BEGIN
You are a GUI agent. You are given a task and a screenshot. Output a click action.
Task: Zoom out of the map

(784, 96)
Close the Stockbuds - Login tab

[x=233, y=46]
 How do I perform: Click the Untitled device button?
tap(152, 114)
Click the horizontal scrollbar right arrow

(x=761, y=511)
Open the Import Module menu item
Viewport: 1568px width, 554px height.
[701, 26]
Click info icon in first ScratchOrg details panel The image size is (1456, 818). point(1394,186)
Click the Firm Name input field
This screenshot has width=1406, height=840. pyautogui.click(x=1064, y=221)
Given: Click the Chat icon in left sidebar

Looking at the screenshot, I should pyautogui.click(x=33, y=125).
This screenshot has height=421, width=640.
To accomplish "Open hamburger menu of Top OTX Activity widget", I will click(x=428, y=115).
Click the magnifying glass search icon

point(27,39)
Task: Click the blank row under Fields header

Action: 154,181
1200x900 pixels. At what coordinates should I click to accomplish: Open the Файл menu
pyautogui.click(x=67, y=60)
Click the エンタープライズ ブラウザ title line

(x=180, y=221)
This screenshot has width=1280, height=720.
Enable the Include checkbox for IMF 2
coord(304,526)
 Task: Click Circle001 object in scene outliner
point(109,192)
END
- **YOUR TASK**
Look back at the entries above and repeat, unchanged, every line from the line holding "Close the Stockbuds - Login tab" through the line holding "Click info icon".

- **EXERCISE OUTPUT**
Close the Stockbuds - Login tab

[x=233, y=46]
 How do I perform: Click the Untitled device button?
tap(152, 114)
Click the horizontal scrollbar right arrow

(x=761, y=511)
Open the Import Module menu item
Viewport: 1568px width, 554px height.
[701, 26]
Click info icon in first ScratchOrg details panel The image size is (1456, 818). point(1394,186)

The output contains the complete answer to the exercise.